Po raz pierwszy nietypowe dolegliwości spowodowane prawdopodobnie "atakami akustycznymi" amerykańscy dyplomaci zgłosili w 2016 roku na Kubie. Od tego czasu do takich incydentów dochodziło także w innych krajach, szacuje się że ucierpiało w nich ok. 40 urzędników. Większość przypadków dotyczy pracowników Departamentu Stanu lub CIA, którzy uskarżali się na zawroty głowy i bezsenność.

Tym razem istnieje podejrzenie, że ataki miały miejsce na terytorium USA - informuje CNN. Jeden z nich w pobliżu Białego Domu, którego ofiarą padł członek Narodowej Rady Bezpieczeństwa.

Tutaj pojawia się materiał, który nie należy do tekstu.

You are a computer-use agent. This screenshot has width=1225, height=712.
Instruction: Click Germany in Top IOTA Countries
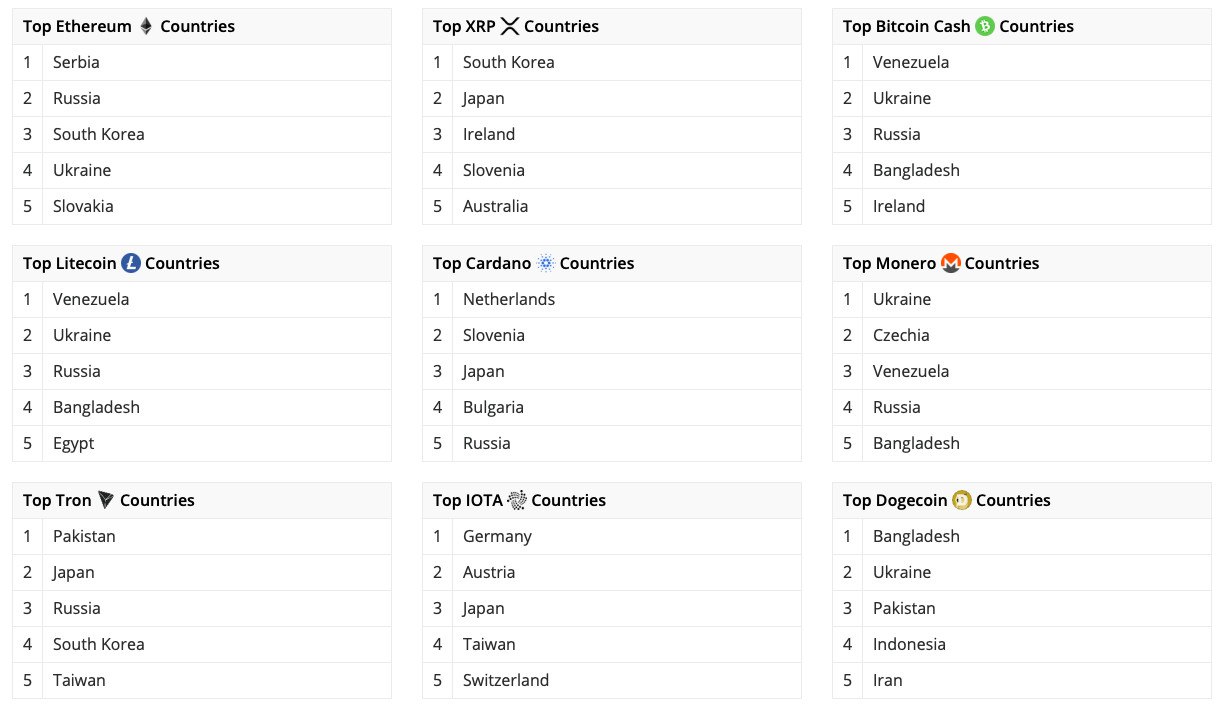click(x=497, y=536)
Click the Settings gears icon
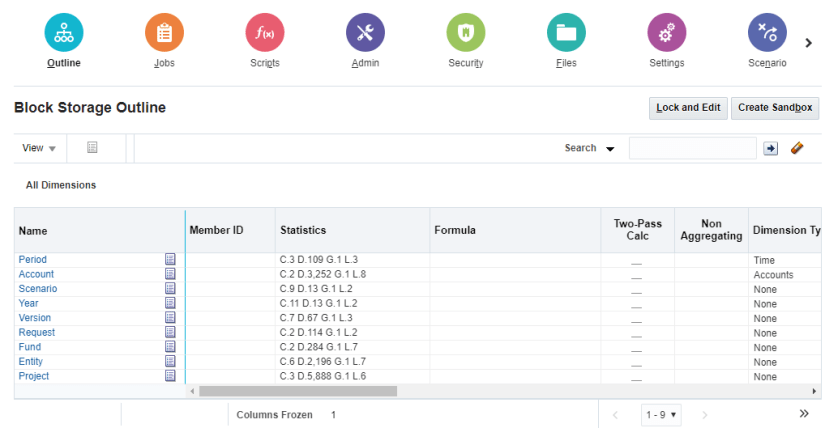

Drugi w 2019 roku w Wirginii na przedmieściach Waszyngtonu, gdy urzędniczka Białego Domu wyprowadzała psa.

CNN podaje, że Pentagon na początku kwietnia o incydentach w aglomeracji Waszyngtonu powiadomił niektórych członków Senatu i Izby Reprezentantów. Zdaniem ministerstwa obrony USA za atakami może stać Rosja.

"Biały Dom ściśle współpracuje z ministerstwami i agencjami, by zająć się niewyjaśnionymi incydentami zdrowotnymi i zapewnić bezpieczeństwo Amerykanom służącym na całym świecie" - przekazał portalowi The Hill rzecznik Białego Domu. Dodał, że "zgłoszone incydenty nadal są oceniane", a "obecnie nie możemy podać ani potwierdzić konkretnych szczegółów".

Reklama

Do wspierania osób, które mogły zostać dotknięte takim atakiem CIA powołała specjalną grupę zadaniową. Jej działanie nadzorowane jest przez Departament Stanu.